Cross Validation (Concurrency)

Synopsis

This Operator performs a cross validation to estimate the statistical performance of a learning model.

Description

It is mainly used to estimate how accurately a model (learned by a particular learning Operator) will perform in practice.

The Cross Validation Operator is a nested Operator. It has two subprocesses: a Training subprocess and a Testing subprocess. The Training subprocess is used for training a model. The trained model is then applied in the Testing subprocess. The performance of the model is measured during the Testing phase.
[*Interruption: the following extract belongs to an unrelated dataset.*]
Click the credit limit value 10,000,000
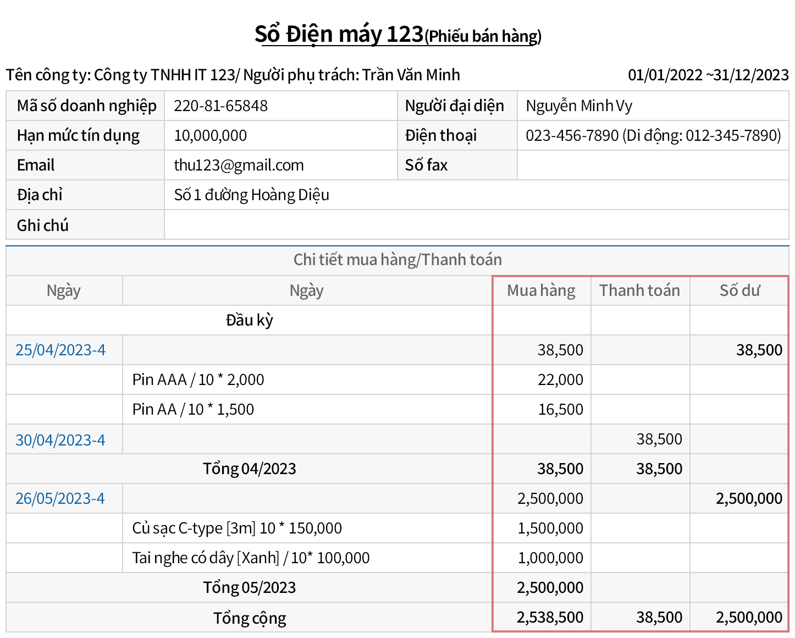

The input ExampleSet is partitioned into k subsets of equal size. Of the k subsets, a single subset is retained as the test data set (i.e. input of the Testing subprocess). The remaining k - 1 subsets are used as training data set (i.e. input of the Training subprocess). The cross validation process is then repeated k times, with each of the k subsets used exactly once as the test data. The k results from the k iterations are averaged (or otherwise combined) to produce a single estimation. The value k can be adjusted using the number of folds parameter.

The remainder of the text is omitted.